Blavatsky and Her Teachers
An Investigative Biography
Description:... Few nineteenth century figures have aroused such controversy as Madame Helena Petrovna Blavatsky (1831-91), co-founder of The Theosophical Society. Accepted by some as a spiritual teacher, outstanding occultist and pioneer of the present New Age movement, she was denounced by others as an impostor, a secret agent for her native Russia, or a deluded fanatic. In this full-length biography, the first to be published in England for many years, Jean Overton Fuller has used Russian language material, and is the first biography to have had access to the archives of the London Society for Psychical Research. But she has found the explanation for the life and work of Madame Blavatsky, not in New York where The Theosophical Society was founded in 1875, nor in London where she died, but in the attempts of an oriental fraternity to influence the spiritual climate of Europe in its most materialistic phase.
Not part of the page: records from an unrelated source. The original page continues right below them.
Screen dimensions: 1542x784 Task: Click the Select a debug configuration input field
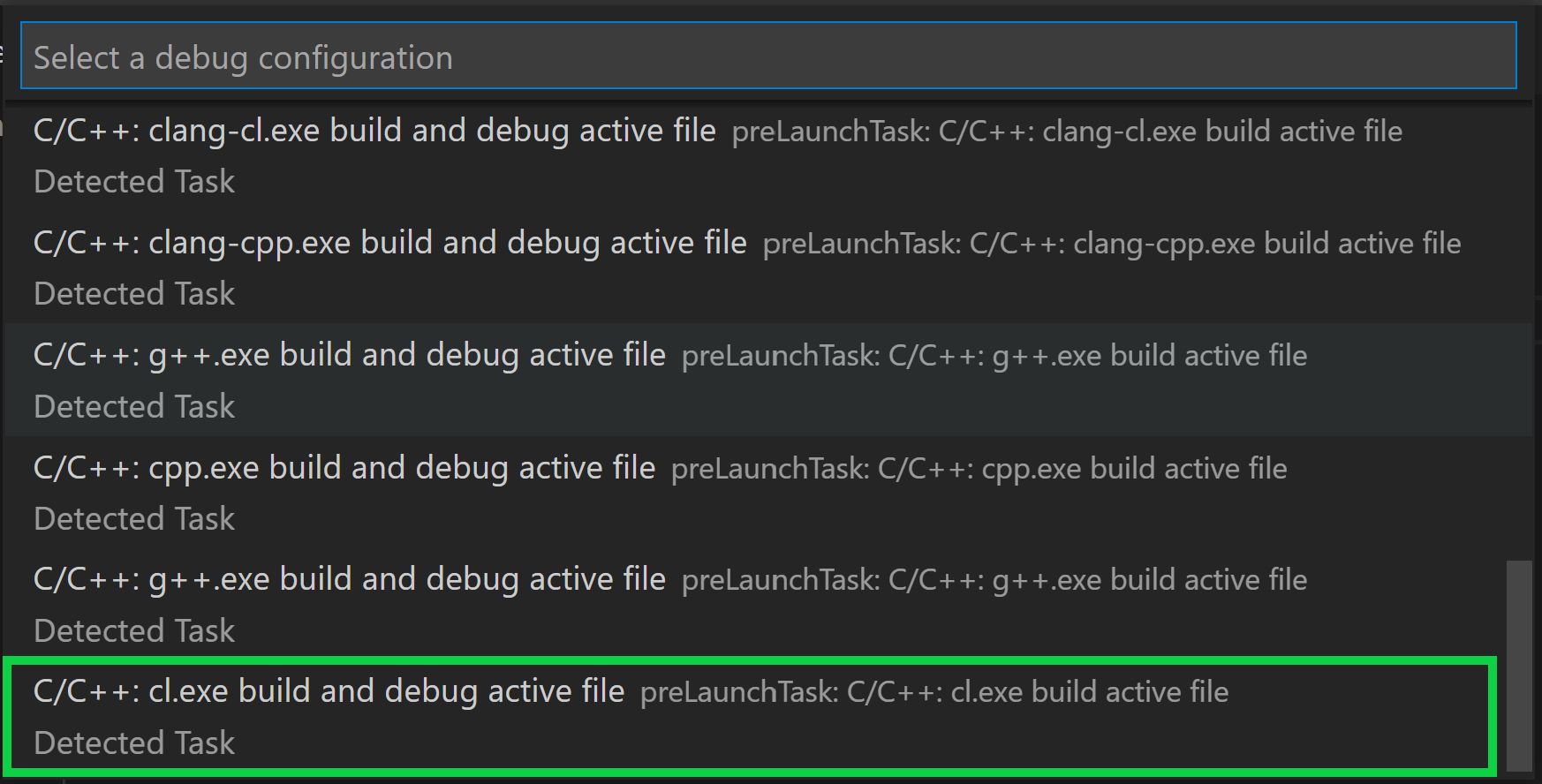768,55
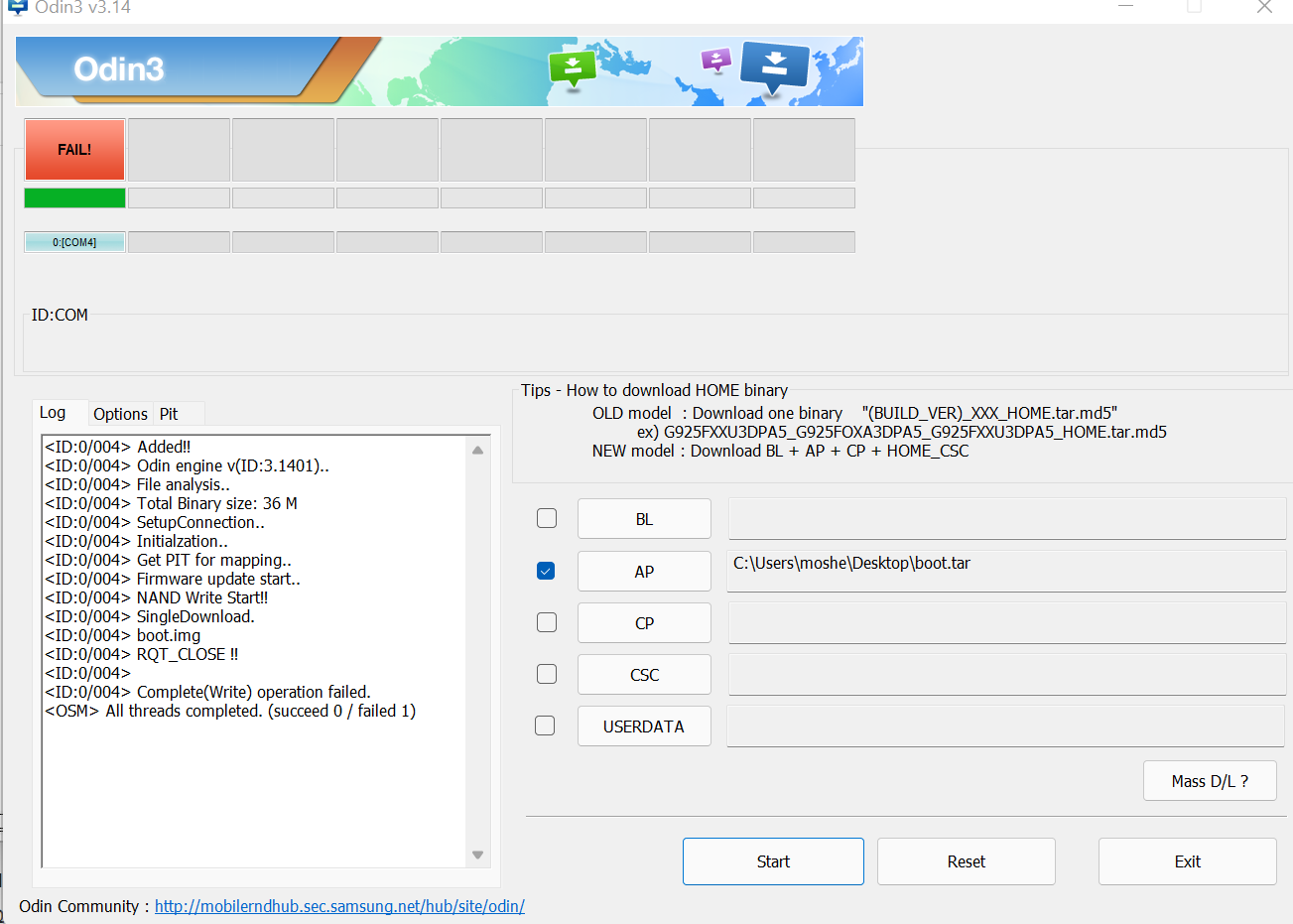Screen dimensions: 1293x924
Task: Enable the USERDATA checkbox
Action: tap(545, 726)
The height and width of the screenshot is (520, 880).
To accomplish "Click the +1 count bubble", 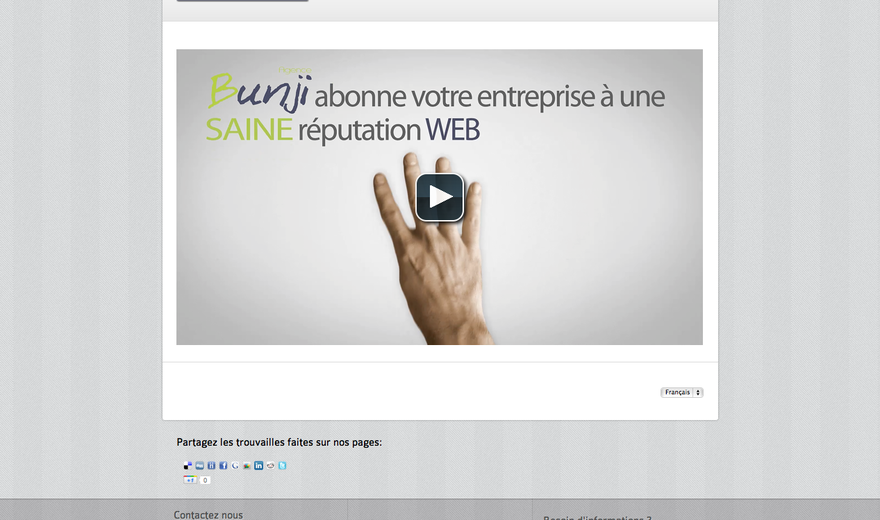I will click(205, 480).
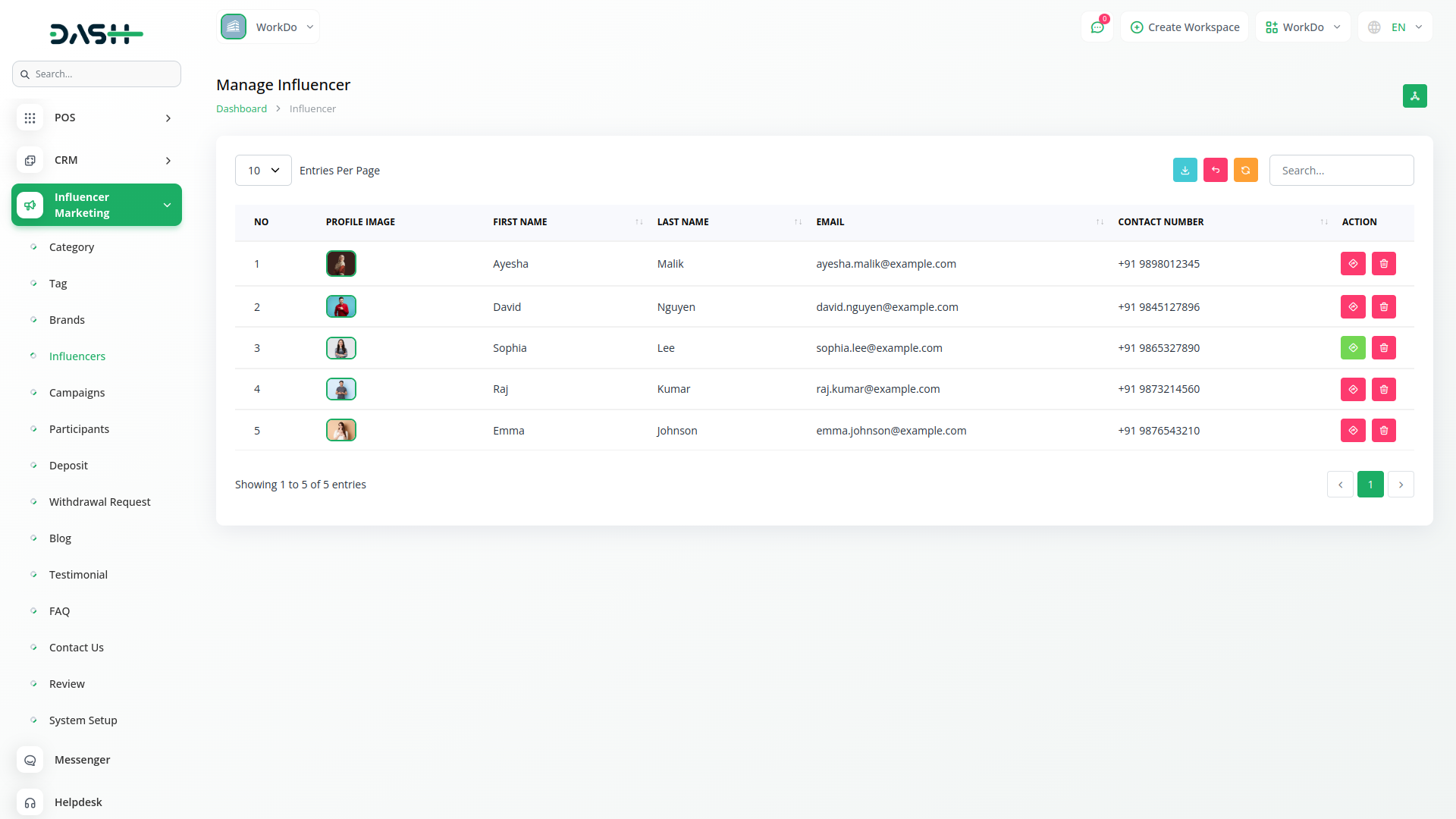The width and height of the screenshot is (1456, 819).
Task: Delete the Ayesha Malik row
Action: 1383,264
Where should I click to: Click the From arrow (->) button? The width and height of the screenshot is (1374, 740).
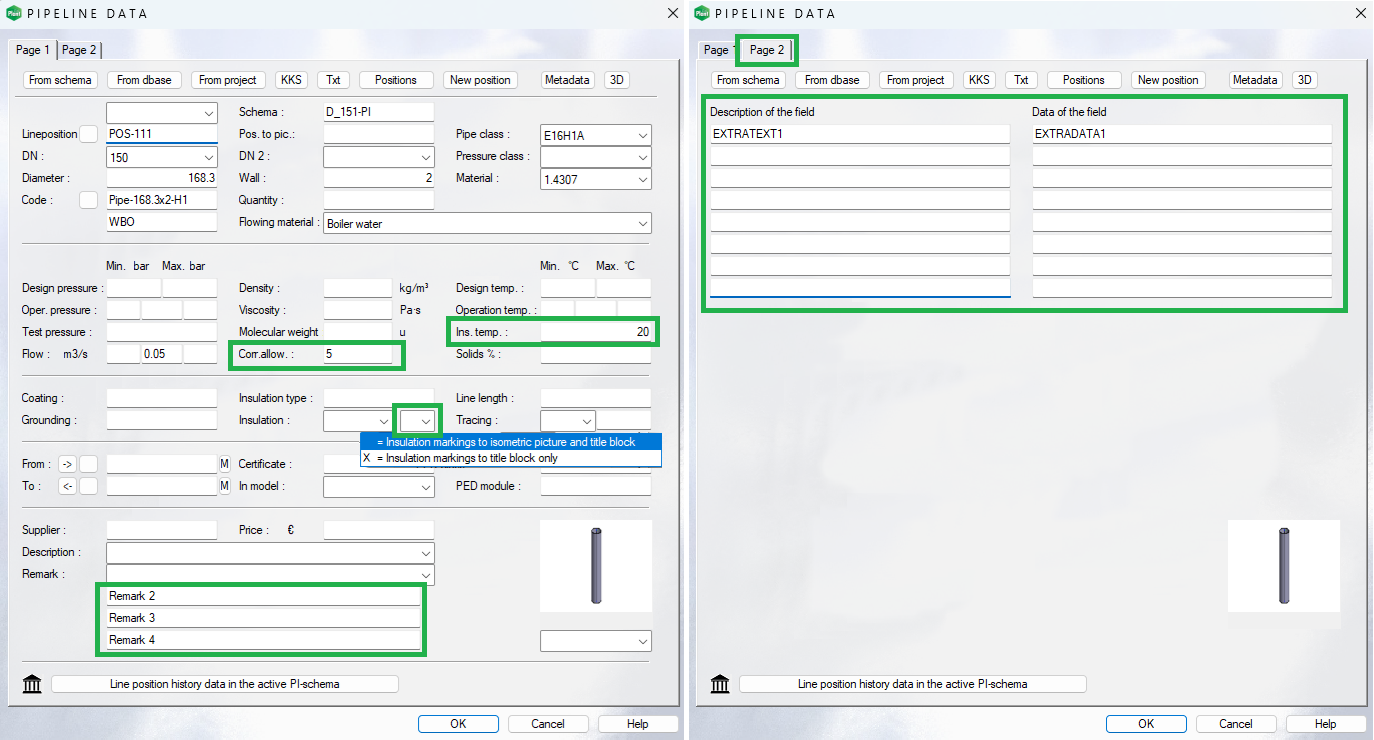pos(67,464)
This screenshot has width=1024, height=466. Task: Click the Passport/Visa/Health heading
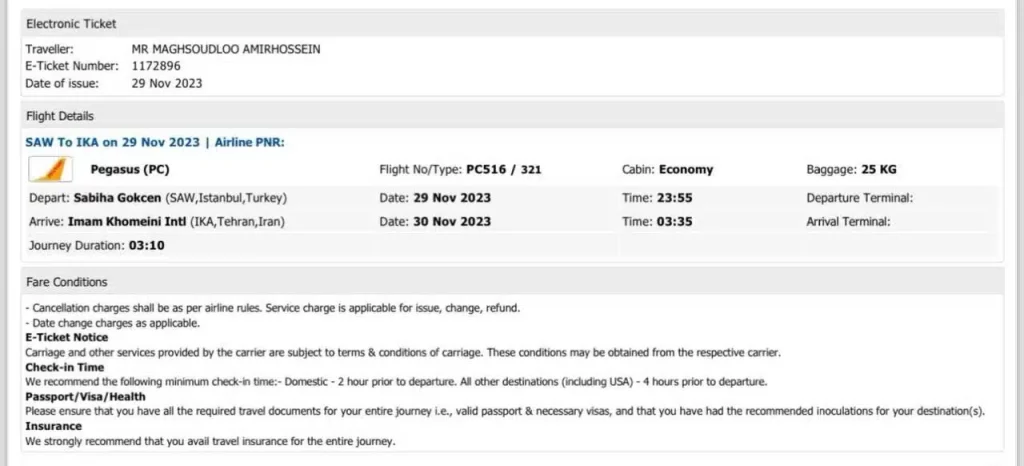click(x=86, y=397)
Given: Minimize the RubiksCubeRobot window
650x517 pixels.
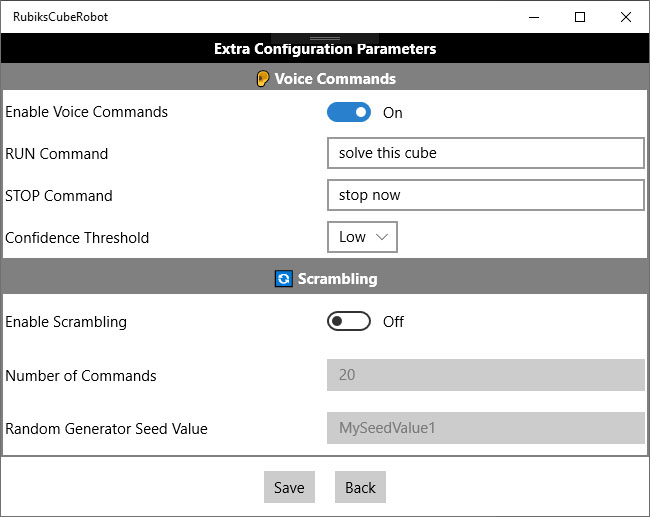Looking at the screenshot, I should click(534, 17).
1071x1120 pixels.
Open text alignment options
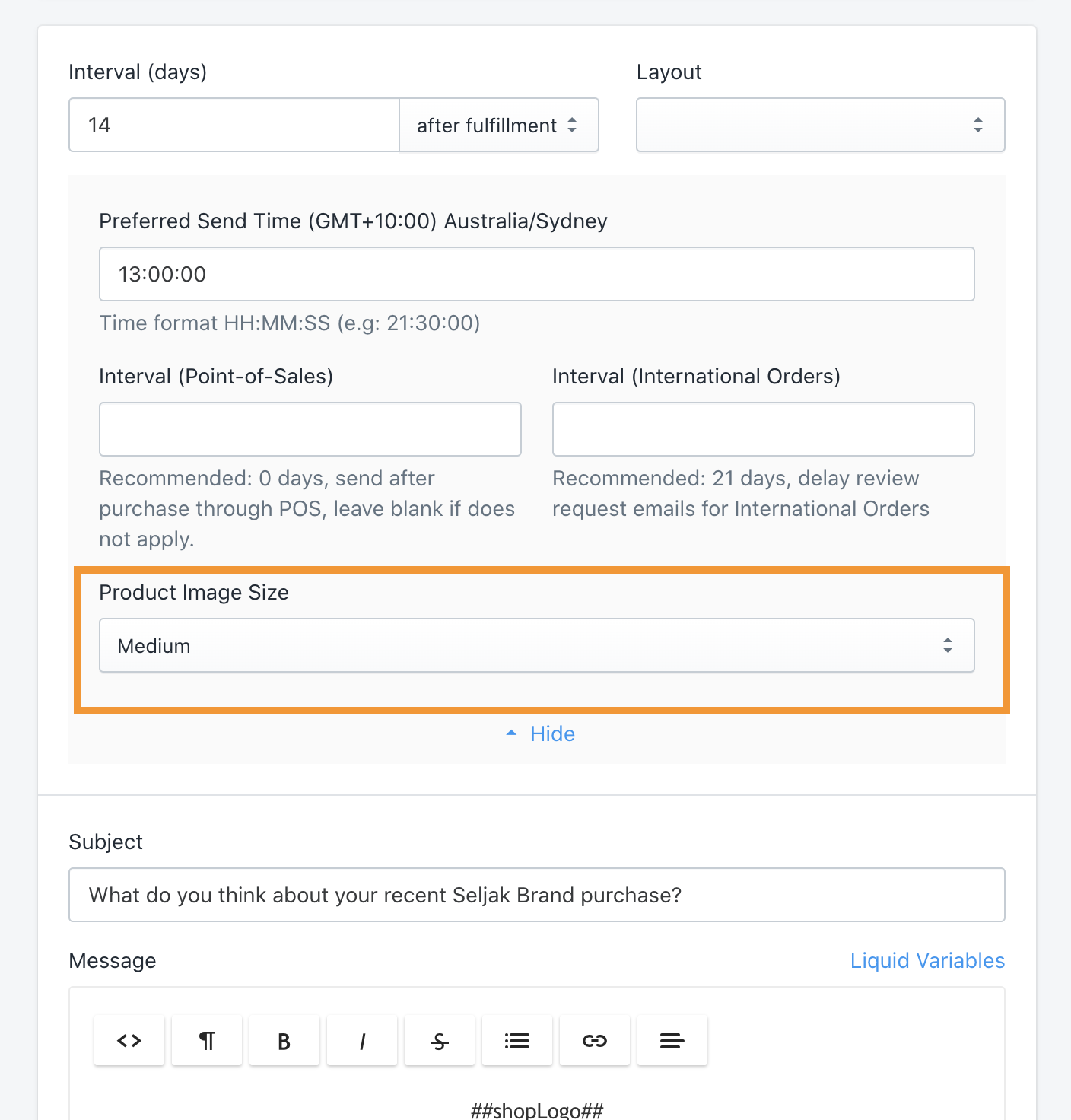pyautogui.click(x=672, y=1040)
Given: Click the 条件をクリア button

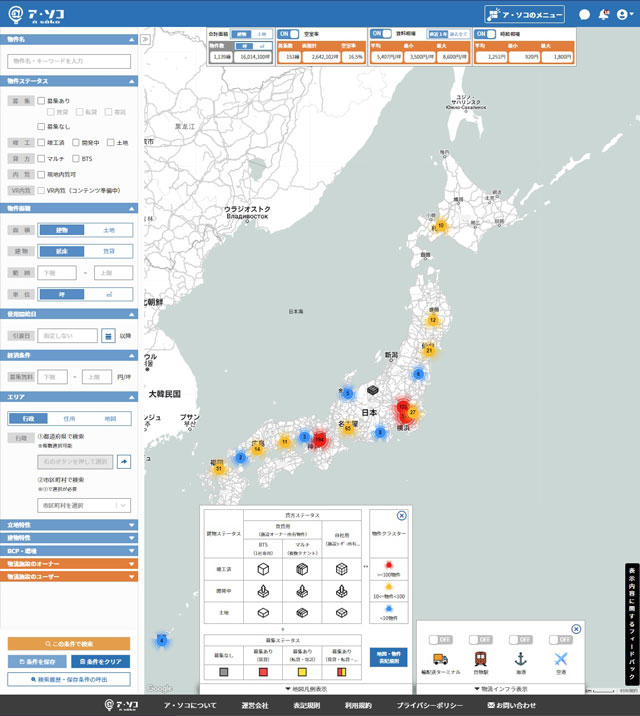Looking at the screenshot, I should point(100,661).
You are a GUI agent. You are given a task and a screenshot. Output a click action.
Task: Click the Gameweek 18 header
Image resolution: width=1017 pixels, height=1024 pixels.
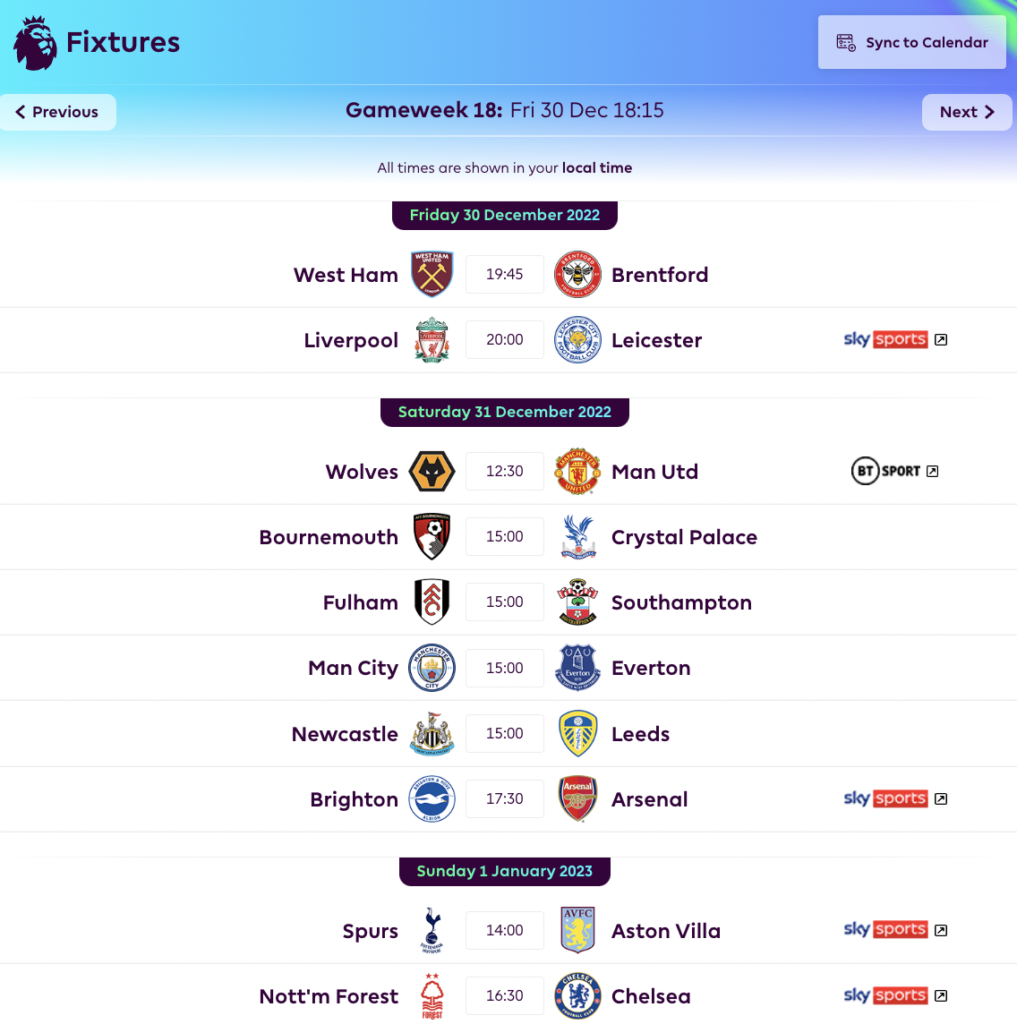pos(504,110)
She throws new light on the real identities of Madame Blavatsky's teachers, and their relationship to the complex world of Tibetan Buddhism. She portrays a woman struggling against immense personal and social difficulties to fulfil a mission that was scarcely understood by her closest associates. In her impartial scrutiny of evidence, Miss Overton Fuller has been obliged to reject as spurious some 'Blavatsky ' letters published by The Theosophical Society itself, but she has also uncovered the real authorship of the notorious 'Coulomb' letters which attempted to implicate Madame Blavatsky in fraud. The appearance of this biography coincides with the centenary of Madame Blavatskys's main work The Secret Doctrine (1888), which offered a profound spiritual interpretation of evolution, in contrast to Darwinism, and brought a new dimension into western thought.